--- Exercise input Enclosed Below ---
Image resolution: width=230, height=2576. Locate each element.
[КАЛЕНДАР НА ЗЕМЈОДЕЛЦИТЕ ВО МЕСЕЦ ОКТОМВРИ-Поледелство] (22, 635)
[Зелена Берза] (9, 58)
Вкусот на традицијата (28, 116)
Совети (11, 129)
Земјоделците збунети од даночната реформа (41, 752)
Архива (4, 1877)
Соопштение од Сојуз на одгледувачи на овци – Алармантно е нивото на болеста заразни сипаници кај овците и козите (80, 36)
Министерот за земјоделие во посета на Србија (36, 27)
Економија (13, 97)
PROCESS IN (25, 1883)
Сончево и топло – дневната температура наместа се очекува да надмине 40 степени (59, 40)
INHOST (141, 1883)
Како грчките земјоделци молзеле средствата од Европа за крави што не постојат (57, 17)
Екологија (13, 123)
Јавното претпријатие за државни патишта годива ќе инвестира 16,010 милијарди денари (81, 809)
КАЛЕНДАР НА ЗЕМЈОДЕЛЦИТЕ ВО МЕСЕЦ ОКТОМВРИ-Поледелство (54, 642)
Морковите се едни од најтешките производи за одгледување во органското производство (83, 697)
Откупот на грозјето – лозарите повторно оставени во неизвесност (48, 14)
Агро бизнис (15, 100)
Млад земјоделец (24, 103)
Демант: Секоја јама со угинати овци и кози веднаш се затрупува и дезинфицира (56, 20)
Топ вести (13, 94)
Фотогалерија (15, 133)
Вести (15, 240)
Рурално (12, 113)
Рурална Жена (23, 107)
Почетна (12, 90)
--- End of Enclosed Exercise input ---
Directions for this task » Scan the records for the word "МЕСЕЦ" and copy every line where it is found.

Your solution »
[КАЛЕНДАР НА ЗЕМЈОДЕЛЦИТЕ ВО МЕСЕЦ ОКТОМВРИ-Поледелство] (22, 635)
КАЛЕНДАР НА ЗЕМЈОДЕЛЦИТЕ ВО МЕСЕЦ ОКТОМВРИ-Поледелство (54, 642)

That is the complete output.